Task directions – Set out all the lines below as a numbered list, leaving out any blank lines.

Record extracts –
------------------------------------------------
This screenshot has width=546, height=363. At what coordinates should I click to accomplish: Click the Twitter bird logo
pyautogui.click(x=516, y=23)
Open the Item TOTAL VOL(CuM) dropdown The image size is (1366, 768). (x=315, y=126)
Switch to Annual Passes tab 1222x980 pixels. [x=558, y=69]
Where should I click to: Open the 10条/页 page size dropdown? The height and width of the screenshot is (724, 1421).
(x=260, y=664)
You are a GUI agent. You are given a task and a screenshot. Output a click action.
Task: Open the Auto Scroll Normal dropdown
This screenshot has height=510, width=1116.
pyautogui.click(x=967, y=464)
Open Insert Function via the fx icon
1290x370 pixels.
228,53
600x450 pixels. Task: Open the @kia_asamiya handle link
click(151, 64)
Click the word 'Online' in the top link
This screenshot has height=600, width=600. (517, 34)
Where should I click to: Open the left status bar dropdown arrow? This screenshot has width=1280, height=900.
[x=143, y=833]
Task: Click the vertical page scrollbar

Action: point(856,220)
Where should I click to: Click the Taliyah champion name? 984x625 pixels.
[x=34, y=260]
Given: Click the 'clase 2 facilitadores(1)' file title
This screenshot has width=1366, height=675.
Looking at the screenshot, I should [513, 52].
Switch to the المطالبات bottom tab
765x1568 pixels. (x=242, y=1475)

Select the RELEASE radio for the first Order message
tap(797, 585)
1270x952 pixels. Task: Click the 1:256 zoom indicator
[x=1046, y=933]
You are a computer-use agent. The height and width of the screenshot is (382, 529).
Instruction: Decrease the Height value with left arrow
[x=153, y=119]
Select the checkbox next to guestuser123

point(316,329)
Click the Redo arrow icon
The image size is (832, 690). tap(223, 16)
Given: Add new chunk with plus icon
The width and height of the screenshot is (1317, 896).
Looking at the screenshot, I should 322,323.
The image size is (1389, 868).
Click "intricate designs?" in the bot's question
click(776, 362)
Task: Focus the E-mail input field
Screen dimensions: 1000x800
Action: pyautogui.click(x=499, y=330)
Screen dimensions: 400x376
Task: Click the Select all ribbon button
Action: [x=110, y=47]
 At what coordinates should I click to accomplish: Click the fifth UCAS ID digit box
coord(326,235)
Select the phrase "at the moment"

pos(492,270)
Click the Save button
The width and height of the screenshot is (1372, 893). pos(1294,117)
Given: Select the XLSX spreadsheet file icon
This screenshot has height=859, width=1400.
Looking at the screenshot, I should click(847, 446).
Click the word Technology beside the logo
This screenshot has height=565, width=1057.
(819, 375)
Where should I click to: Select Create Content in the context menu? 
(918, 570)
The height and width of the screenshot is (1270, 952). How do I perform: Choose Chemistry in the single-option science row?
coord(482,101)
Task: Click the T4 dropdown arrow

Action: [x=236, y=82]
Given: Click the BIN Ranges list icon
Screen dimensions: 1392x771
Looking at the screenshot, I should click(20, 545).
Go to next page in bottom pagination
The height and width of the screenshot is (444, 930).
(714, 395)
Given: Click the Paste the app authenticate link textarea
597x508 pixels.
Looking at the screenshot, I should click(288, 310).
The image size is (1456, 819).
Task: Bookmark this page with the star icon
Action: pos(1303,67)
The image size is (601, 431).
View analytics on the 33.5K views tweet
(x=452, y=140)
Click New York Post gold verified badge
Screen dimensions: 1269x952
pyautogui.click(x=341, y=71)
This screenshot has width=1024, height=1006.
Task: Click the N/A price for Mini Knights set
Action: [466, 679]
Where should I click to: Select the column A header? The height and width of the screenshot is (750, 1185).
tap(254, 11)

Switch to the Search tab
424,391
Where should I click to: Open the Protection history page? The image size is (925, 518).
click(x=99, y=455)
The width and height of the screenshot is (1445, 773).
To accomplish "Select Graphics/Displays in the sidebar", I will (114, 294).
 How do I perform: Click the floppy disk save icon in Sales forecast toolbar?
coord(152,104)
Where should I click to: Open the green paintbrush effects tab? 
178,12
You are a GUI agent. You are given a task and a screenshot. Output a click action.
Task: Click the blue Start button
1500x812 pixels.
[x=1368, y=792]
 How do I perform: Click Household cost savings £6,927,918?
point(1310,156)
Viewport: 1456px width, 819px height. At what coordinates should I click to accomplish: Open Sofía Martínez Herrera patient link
------------------------------------------------
Written answer –
1. This screenshot has width=546, height=363. At what coordinates should I click to accomplish: Click the Twitter bird logo
2. pyautogui.click(x=516, y=23)
3. Open the Item TOTAL VOL(CuM) dropdown The image size is (1366, 768). (x=315, y=126)
4. Switch to Annual Passes tab 1222x980 pixels. [x=558, y=69]
5. Where should I click to: Open the 10条/页 page size dropdown? The height and width of the screenshot is (724, 1421).
6. (x=260, y=664)
7. You are a GUI agent. You are given a task and a screenshot. Output a click action.
8. Task: Open the Auto Scroll Normal dropdown
9. This screenshot has height=510, width=1116.
10. pyautogui.click(x=967, y=464)
11. Open Insert Function via the fx icon
12. 1290x370 pixels.
13. 228,53
14. 600x450 pixels. Task: Open the @kia_asamiya handle link
15. click(151, 64)
16. Click the word 'Online' in the top link
17. This screenshot has height=600, width=600. (517, 34)
18. Where should I click to: Open the left status bar dropdown arrow? This screenshot has width=1280, height=900.
19. [x=143, y=833]
20. Task: Click the vertical page scrollbar
21. Action: point(856,220)
22. Where should I click to: Click the Taliyah champion name? 984x625 pixels.
23. [x=34, y=260]
24. Given: Click the 'clase 2 facilitadores(1)' file title
25. This screenshot has width=1366, height=675.
26. Looking at the screenshot, I should [513, 52].
27. Switch to the المطالبات bottom tab
28. 765x1568 pixels. (x=242, y=1475)
29. Select the RELEASE radio for the first Order message
30. tap(797, 585)
31. 1270x952 pixels. Task: Click the 1:256 zoom indicator
32. [x=1046, y=933]
33. You are a computer-use agent. The height and width of the screenshot is (382, 529).
34. Instruction: Decrease the Height value with left arrow
35. [x=153, y=119]
36. Select the checkbox next to guestuser123
37. point(316,329)
38. Click the Redo arrow icon
39. The image size is (832, 690). tap(223, 16)
40. Given: Add new chunk with plus icon
41. The width and height of the screenshot is (1317, 896).
42. Looking at the screenshot, I should 322,323.
43. The image size is (1389, 868).
44. Click "intricate designs?" in the bot's question
45. click(776, 362)
46. Task: Focus the E-mail input field
47. Screen dimensions: 1000x800
48. Action: pyautogui.click(x=499, y=330)
49. Screen dimensions: 400x376
50. Task: Click the Select all ribbon button
51. Action: [x=110, y=47]
52.  At what coordinates should I click to accomplish: Click the fifth UCAS ID digit box
53. coord(326,235)
54. Select the phrase "at the moment"
55. pos(492,270)
56. Click the Save button
57. The width and height of the screenshot is (1372, 893). pos(1294,117)
58. Given: Select the XLSX spreadsheet file icon
59. This screenshot has height=859, width=1400.
60. Looking at the screenshot, I should click(847, 446).
61. Click the word Technology beside the logo
62. This screenshot has height=565, width=1057.
63. (819, 375)
64. Where should I click to: Select Create Content in the context menu? 
65. (918, 570)
66. The height and width of the screenshot is (1270, 952). How do I perform: Choose Chemistry in the single-option science row?
67. coord(482,101)
68. Task: Click the T4 dropdown arrow
69. Action: [x=236, y=82]
70. Given: Click the BIN Ranges list icon
71. Screen dimensions: 1392x771
72. Looking at the screenshot, I should click(20, 545).
73. Go to next page in bottom pagination
74. The height and width of the screenshot is (444, 930).
75. (714, 395)
76. Given: Click the Paste the app authenticate link textarea
77. 597x508 pixels.
78. Looking at the screenshot, I should click(288, 310).
79. The image size is (1456, 819).
80. Task: Bookmark this page with the star icon
81. Action: pos(1303,67)
82. The image size is (601, 431).
83. View analytics on the 33.5K views tweet
84. (x=452, y=140)
85. Click New York Post gold verified badge
86. Screen dimensions: 1269x952
87. pyautogui.click(x=341, y=71)
88. This screenshot has width=1024, height=1006.
89. Task: Click the N/A price for Mini Knights set
90. Action: [466, 679]
91. Where should I click to: Select the column A header? The height and width of the screenshot is (750, 1185).
92. tap(254, 11)
93. Switch to the Search tab
94. 424,391
95. Where should I click to: Open the Protection history page? The image size is (925, 518).
96. click(x=99, y=455)
97. The width and height of the screenshot is (1445, 773).
98. To accomplish "Select Graphics/Displays in the sidebar", I will (114, 294).
99.  How do I perform: Click the floppy disk save icon in Sales forecast toolbar?
100. coord(152,104)
101. Where should I click to: Open the green paintbrush effects tab? 
102. 178,12
103. You are a GUI agent. You are given a task and a screenshot. Output a click action.
104. Task: Click the blue Start button
105. 1500x812 pixels.
106. [x=1368, y=792]
107.  How do I perform: Click Household cost savings £6,927,918?
108. point(1310,156)
109. Viewport: 1456px width, 819px height. At what coordinates should I click to accomplish: Open Sofía Martínez Herrera patient link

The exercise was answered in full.